Like all Republicans, he had sharp words for President Biden, who he said was “out of his depth,” and raised questions about his mental fitness.
“He can’t do the job. Now, whether or not he’s got dementia or he’s got Alzheimer’s or what he’s got, I’m not a doctor and I can’t diagnose it,” Christie said. “But I can just tell you that we are saying that Vladimir Putin is losing the war in Iraq, you know, that tells me that there’s there’s some problems there. And certainly he’s not fit to serve another term.”
Christie is considerably slimmer than when he was elected governor in 2010 thanks in-part to gastric bypass surgery he underwent in 2013. At one point he was estimated to weigh more than 320 pounds.
“I still have kept off 60% of the weight that I lost at the time. So given my history with gaining and losing weight, that’s a win,” he said — declining to get into specifics.
“I don’t talk about numbers. Me and my wife are the only two people to talk about that. You know, she sleeps with me. She has a right to know. Nobody else does,” he said.
As president, Christie said his first priority would be the nation’s overdose crisis — addressing the flow of illegal drugs at the border and creating better avenues for treatment.
The former governor sought to chart a more moderate course on several hot-button GOP issues than some of the conservative fire-breathers in the race.
He said he opposed laws that would outlaw gender reassignment surgery for minors and that while he believed Hunter Biden was “undercharged,” he would not promise to appoint an Attorney General who would empower a Special Counsel to probe further.He has pledged to keep the much-maligned FBI Director Christopher Wray on the job.

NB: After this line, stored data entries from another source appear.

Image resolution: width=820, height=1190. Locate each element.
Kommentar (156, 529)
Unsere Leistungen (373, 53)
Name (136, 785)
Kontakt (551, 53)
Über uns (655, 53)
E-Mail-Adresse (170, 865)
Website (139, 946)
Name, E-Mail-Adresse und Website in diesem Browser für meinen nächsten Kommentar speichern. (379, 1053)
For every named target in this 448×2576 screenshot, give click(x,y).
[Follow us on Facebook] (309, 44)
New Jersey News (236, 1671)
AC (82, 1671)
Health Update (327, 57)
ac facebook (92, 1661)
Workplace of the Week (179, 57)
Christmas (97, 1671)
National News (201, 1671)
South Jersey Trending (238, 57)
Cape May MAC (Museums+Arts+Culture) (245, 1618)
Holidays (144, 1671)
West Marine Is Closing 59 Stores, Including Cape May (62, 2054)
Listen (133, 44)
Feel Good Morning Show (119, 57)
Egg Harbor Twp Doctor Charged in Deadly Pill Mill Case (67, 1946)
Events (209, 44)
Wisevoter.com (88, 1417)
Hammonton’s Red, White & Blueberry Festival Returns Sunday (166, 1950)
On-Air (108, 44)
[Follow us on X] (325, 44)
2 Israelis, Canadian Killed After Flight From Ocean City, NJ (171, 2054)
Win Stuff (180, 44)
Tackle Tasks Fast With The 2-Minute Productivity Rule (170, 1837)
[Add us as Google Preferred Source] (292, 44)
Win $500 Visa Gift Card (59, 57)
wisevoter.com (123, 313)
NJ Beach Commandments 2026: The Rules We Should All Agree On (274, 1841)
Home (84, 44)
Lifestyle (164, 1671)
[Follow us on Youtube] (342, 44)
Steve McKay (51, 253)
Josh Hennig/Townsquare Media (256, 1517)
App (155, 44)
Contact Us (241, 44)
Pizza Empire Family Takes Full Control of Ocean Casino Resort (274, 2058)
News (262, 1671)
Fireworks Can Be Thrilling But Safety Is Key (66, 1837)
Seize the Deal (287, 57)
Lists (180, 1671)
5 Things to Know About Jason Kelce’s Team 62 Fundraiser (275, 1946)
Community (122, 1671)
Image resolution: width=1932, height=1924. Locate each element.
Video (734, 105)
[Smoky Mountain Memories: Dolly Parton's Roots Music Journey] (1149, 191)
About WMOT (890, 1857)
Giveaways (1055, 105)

Christie said it was “most likely,” that coronavirus was man-made and escaped from a laboratory, but he demurred on whether he would seek to outlaw the engineering of similarly deadly viruses.
In a game of word association, Christie branded China as “evil,” and Rep. Alexandria Ocasio-Cortez as “crazy.”
Christie called Bridgegate — a scandal that involved top Christie aides allegedly colluding to create traffic jams on the George Washington Bridge as political payback — a “mistake.” Election fraud? “Nonexistent in 2020.”